▶ ASSIGNMENT
Starting at the line that contains "MA (671, 134)" and ending at the line that contains "Prefeitura de São", the lines below are to be given again exactly, with nothing added.

Stored records
----

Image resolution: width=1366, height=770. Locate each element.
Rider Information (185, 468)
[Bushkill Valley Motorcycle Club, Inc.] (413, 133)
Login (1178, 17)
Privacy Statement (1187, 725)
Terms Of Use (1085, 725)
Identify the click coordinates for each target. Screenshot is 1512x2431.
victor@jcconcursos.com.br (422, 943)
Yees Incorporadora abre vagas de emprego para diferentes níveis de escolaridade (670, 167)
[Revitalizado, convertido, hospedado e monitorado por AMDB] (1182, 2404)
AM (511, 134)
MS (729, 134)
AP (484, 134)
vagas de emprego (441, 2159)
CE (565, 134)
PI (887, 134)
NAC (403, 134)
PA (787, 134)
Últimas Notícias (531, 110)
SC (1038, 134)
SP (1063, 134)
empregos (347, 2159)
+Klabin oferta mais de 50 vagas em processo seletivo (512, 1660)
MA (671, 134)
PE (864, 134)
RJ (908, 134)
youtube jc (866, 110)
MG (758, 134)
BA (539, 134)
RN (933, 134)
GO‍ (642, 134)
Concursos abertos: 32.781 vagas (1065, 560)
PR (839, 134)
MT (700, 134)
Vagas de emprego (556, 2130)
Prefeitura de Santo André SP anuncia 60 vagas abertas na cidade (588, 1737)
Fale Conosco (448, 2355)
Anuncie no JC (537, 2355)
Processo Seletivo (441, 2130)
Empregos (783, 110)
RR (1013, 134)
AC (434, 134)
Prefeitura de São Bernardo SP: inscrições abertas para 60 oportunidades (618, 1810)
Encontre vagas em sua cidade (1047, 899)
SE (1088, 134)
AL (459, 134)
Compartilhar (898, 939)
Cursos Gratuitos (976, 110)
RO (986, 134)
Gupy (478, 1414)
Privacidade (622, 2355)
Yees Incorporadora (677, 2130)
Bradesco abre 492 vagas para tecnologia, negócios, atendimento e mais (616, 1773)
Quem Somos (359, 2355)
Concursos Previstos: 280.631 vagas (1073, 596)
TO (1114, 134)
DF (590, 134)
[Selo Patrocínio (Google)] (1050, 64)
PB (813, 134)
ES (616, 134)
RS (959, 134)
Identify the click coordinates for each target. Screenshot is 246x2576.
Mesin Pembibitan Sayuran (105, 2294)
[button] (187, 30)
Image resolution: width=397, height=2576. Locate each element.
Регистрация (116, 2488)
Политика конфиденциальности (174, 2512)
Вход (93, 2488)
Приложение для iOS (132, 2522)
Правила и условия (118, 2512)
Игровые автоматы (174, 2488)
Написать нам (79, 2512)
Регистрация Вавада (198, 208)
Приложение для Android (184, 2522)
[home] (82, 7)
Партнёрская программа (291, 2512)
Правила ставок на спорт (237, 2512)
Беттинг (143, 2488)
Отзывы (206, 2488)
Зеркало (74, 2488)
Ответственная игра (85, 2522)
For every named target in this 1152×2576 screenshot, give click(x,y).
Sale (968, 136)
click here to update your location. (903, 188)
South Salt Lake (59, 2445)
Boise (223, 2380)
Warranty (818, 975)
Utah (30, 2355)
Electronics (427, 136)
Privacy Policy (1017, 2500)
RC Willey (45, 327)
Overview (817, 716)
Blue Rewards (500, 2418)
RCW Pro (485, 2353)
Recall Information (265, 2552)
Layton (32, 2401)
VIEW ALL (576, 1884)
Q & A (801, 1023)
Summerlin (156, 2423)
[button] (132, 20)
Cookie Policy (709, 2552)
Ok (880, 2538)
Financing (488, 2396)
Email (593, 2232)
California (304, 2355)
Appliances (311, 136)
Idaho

----

▶ ANSWER TO THE PROBLEM
MA (671, 134)
PE (864, 134)
RJ (908, 134)
youtube jc (866, 110)
MG (758, 134)
BA (539, 134)
RN (933, 134)
GO‍ (642, 134)
Concursos abertos: 32.781 vagas (1065, 560)
PR (839, 134)
MT (700, 134)
Vagas de emprego (556, 2130)
Prefeitura de Santo André SP anuncia 60 vagas abertas na cidade (588, 1737)
Fale Conosco (448, 2355)
Anuncie no JC (537, 2355)
Processo Seletivo (441, 2130)
Empregos (783, 110)
RR (1013, 134)
AC (434, 134)
Prefeitura de São Bernardo SP: inscrições abertas para 60 oportunidades (618, 1810)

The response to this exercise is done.